Why is This Prediction Reasonable?

Ivosidenib selectively inhibits the neomorphic IDH1 R132 mutant enzyme. Under normal conditions, IDH1 catalyzes the conversion of isocitrate to α-ketoglutarate (α-KG). The R132 gain-of-function mutation redirects this reaction to produce the oncometabolite 2-hydroxyglutarate (2-HG), which competitively inhibits α-KG-dependent dioxygenases—most importantly TET2 and histone demethylases—causing widespread epigenetic hypermethylation, blocked hematopoietic differentiation, and clonal expansion. Ivosidenib suppresses 2-HG production, restores TET2-dependent DNA demethylation, and allows leukemic progenitors to resume differentiation.

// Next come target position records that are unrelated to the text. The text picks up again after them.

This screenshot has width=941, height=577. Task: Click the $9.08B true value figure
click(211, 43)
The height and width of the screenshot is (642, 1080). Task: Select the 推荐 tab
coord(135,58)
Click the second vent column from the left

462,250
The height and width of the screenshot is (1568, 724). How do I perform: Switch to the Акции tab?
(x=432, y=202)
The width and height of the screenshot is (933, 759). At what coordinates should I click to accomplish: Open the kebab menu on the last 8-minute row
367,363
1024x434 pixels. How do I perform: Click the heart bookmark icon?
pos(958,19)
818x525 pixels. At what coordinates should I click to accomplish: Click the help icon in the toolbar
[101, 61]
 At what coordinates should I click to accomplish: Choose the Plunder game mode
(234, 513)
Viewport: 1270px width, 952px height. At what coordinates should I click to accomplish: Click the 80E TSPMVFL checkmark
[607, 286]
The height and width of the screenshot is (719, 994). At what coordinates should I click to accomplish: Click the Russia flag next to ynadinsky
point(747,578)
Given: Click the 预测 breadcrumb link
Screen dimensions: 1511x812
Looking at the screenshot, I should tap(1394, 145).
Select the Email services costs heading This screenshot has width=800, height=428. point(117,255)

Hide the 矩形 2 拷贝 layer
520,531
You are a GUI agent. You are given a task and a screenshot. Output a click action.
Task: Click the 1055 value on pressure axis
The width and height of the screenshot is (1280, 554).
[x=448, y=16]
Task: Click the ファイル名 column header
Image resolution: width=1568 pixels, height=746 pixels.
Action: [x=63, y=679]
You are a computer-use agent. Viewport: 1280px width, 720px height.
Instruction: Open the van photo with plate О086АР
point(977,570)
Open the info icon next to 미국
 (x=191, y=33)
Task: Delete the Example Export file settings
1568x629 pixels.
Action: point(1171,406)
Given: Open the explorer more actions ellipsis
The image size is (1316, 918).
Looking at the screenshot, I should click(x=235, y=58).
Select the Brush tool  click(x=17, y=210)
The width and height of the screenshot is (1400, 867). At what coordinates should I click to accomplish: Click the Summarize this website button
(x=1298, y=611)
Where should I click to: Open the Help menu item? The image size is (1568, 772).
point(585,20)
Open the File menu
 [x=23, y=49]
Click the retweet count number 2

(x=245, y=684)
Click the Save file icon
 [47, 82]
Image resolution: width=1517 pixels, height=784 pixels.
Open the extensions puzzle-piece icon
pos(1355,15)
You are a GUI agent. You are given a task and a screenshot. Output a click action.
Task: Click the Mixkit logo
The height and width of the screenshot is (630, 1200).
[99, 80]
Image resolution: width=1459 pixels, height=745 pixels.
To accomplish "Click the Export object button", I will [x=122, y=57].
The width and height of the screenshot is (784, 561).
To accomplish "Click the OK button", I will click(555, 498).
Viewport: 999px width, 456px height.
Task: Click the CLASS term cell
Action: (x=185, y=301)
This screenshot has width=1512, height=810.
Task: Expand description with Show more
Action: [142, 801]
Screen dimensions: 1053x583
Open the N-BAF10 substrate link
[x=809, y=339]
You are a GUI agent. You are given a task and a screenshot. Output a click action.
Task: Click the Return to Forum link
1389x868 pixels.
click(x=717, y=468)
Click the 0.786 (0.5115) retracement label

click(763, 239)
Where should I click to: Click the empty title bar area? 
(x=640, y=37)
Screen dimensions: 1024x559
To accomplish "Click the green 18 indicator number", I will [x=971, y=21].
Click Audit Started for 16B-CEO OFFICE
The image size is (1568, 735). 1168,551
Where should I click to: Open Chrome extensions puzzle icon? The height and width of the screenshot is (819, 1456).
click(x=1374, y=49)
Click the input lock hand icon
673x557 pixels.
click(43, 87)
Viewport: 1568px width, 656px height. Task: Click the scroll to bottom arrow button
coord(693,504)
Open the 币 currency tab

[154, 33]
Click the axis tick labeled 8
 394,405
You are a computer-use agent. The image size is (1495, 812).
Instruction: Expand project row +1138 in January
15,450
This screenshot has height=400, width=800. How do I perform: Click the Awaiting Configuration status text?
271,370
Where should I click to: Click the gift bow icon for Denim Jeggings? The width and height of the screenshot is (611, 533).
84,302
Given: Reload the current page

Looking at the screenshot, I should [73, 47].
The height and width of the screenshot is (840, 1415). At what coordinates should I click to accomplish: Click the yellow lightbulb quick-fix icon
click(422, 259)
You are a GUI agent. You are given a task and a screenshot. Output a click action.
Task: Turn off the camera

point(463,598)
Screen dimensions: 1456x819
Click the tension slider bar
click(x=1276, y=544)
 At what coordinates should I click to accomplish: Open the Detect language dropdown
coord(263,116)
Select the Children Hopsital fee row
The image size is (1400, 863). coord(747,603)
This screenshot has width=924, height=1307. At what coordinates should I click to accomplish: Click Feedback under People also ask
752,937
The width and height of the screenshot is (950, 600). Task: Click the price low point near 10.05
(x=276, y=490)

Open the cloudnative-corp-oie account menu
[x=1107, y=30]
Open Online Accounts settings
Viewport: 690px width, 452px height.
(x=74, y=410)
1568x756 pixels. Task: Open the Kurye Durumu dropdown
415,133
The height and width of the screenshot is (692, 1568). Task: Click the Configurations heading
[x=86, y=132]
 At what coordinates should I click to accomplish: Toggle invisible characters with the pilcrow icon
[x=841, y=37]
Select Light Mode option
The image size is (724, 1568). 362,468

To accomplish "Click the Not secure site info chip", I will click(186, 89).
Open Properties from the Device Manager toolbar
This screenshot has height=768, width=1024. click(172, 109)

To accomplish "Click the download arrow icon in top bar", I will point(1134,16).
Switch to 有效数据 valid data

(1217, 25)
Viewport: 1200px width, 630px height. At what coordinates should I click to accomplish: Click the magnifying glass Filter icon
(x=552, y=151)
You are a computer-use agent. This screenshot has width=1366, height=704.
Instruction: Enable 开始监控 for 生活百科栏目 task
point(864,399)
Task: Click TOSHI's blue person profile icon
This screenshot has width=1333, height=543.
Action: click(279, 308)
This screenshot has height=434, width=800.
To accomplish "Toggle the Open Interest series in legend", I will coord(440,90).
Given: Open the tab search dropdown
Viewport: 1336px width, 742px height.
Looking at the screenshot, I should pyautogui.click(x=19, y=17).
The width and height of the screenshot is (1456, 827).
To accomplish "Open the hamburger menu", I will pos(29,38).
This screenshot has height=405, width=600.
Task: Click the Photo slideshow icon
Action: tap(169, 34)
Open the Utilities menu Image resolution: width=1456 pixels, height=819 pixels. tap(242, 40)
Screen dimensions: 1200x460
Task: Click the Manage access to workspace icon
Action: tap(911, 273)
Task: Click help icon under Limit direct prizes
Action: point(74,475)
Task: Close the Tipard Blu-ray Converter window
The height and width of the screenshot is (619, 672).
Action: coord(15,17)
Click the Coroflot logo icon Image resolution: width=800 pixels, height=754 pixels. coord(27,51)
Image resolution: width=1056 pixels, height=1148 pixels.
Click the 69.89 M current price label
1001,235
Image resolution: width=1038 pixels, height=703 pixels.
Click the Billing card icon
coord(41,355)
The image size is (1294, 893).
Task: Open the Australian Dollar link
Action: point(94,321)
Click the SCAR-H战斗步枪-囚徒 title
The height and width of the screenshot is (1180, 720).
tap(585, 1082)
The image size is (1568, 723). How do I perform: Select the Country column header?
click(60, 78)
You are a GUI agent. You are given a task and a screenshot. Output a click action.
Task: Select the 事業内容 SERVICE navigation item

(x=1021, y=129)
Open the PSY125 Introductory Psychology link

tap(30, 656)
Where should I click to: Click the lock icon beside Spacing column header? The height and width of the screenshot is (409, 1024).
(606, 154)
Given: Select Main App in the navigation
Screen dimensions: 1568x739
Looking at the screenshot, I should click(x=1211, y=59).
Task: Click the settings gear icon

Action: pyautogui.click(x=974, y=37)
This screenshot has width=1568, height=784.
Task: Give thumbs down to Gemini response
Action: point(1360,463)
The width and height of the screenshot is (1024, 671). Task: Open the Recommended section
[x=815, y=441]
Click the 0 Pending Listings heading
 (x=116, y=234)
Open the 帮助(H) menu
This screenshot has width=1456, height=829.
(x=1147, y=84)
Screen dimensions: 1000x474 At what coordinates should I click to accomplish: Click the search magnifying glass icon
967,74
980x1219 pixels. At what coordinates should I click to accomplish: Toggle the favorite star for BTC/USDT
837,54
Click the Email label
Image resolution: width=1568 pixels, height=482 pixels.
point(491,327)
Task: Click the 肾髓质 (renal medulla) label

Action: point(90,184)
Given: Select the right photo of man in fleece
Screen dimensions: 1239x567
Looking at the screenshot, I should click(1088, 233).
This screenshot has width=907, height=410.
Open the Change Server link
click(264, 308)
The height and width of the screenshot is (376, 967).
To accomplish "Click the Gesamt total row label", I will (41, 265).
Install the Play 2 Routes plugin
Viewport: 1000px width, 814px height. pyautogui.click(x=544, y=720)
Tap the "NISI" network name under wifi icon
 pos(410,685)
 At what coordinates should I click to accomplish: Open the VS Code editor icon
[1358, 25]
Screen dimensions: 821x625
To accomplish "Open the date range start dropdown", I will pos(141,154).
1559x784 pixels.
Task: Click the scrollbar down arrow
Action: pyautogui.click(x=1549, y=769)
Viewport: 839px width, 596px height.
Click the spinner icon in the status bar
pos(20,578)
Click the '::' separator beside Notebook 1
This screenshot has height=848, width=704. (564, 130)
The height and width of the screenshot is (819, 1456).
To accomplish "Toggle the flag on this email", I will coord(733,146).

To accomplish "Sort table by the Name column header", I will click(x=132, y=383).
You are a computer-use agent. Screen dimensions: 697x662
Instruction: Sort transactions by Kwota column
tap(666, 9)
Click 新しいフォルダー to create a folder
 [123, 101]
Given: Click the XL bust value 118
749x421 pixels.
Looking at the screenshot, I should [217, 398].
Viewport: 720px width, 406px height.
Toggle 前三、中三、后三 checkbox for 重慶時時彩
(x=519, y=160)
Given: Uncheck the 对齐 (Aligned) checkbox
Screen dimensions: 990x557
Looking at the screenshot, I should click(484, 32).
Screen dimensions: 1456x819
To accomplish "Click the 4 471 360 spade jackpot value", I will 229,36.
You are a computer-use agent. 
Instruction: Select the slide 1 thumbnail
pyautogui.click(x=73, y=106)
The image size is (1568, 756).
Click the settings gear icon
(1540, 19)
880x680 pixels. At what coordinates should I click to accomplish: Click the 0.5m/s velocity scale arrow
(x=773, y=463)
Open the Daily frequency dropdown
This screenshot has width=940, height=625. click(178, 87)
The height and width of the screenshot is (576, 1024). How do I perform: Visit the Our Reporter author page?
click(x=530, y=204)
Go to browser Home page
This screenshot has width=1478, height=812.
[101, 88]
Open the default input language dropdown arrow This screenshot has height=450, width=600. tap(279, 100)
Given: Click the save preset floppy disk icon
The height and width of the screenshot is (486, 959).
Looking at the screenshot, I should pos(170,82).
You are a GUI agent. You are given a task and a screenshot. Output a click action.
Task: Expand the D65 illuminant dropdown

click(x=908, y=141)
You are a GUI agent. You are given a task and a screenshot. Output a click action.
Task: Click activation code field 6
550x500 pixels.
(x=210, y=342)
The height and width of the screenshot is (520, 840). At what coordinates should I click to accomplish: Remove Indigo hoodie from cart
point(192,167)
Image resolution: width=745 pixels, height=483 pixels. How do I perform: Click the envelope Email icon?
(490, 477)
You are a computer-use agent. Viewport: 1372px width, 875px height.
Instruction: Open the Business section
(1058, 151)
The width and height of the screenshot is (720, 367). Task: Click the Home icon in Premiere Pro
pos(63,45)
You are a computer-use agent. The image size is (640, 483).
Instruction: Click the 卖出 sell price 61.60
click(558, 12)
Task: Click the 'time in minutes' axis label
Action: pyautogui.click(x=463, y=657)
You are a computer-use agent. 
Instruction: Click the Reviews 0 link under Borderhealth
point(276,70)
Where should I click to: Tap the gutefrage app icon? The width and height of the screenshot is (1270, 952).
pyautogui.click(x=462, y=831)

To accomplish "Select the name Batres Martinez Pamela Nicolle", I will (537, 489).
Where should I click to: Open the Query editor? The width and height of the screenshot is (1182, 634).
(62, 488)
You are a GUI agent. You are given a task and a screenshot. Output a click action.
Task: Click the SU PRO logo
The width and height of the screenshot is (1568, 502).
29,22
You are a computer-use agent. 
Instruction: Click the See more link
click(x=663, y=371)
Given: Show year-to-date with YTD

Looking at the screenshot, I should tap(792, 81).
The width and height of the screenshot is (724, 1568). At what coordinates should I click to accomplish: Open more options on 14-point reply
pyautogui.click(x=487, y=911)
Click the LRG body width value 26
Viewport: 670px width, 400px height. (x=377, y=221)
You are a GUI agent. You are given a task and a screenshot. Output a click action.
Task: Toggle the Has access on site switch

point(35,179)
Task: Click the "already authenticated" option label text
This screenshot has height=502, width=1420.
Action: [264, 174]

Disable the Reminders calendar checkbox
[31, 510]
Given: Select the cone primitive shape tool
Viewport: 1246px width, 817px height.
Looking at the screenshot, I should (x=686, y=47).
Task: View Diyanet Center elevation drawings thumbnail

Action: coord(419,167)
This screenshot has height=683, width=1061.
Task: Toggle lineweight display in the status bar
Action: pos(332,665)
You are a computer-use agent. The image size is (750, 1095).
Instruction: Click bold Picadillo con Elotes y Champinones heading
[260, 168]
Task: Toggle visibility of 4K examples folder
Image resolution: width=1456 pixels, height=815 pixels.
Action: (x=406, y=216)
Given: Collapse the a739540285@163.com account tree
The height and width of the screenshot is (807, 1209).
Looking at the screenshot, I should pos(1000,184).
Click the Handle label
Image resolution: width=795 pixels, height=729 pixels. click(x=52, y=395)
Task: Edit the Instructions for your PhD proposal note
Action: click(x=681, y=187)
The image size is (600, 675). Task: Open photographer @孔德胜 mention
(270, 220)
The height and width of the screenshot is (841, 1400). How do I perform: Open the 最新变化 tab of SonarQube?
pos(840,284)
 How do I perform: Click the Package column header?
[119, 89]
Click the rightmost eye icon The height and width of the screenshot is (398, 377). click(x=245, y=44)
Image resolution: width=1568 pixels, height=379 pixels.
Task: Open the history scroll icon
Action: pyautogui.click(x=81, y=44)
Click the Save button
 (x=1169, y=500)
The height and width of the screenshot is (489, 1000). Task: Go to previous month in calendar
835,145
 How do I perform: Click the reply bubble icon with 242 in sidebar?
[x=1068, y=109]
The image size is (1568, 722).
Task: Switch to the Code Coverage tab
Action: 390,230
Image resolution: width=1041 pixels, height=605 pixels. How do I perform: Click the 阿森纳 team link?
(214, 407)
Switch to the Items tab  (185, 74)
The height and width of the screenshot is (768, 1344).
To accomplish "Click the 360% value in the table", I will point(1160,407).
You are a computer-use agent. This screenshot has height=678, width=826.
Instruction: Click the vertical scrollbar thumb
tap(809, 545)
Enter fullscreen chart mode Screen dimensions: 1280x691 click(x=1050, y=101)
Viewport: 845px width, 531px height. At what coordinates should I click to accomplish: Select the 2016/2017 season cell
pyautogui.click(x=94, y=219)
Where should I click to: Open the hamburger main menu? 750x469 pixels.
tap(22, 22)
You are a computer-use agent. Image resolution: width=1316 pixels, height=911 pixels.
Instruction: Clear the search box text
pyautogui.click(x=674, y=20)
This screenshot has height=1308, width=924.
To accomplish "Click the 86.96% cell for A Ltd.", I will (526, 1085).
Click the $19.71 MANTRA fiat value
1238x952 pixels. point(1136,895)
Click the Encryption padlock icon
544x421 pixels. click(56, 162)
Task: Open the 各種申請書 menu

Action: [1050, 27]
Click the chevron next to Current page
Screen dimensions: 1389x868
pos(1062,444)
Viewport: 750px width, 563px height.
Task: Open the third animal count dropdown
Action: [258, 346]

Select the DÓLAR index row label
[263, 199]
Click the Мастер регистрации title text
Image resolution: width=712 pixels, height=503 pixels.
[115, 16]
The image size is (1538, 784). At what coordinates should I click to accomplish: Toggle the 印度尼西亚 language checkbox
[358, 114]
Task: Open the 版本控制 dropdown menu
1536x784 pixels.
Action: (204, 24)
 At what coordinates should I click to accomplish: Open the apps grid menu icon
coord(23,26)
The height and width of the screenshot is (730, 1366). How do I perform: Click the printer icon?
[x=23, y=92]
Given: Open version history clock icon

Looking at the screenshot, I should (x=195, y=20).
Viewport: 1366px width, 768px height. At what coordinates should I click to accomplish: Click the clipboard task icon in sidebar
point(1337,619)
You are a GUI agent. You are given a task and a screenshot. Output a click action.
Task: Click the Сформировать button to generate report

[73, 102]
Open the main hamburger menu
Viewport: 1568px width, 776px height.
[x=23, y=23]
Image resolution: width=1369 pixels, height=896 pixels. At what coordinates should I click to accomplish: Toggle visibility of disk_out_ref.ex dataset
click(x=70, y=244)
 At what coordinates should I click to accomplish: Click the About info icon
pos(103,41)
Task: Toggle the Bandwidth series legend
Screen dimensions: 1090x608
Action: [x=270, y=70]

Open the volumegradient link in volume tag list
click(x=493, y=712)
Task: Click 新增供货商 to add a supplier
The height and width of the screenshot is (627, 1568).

MDS/MPN overlap syndromes (chronic myelomonocytic leukemia [CMML], atypical CML, MDS/MPN-unclassifiable) share the same core pathobiology as IDH1-mutated AML: epigenetically driven differentiation arrest in clonal myeloid progenitors. IDH1 R132 mutations occur in approximately 5–8% of MDS/MPN cases. In this IDH1-mutated subset, the 2-HG–driven epigenetic silencing that arrests blast maturation in AML is mechanistically identical to the differentiation block seen in MDS/MPN progenitors—making ivosidenib’s mechanism directly applicable.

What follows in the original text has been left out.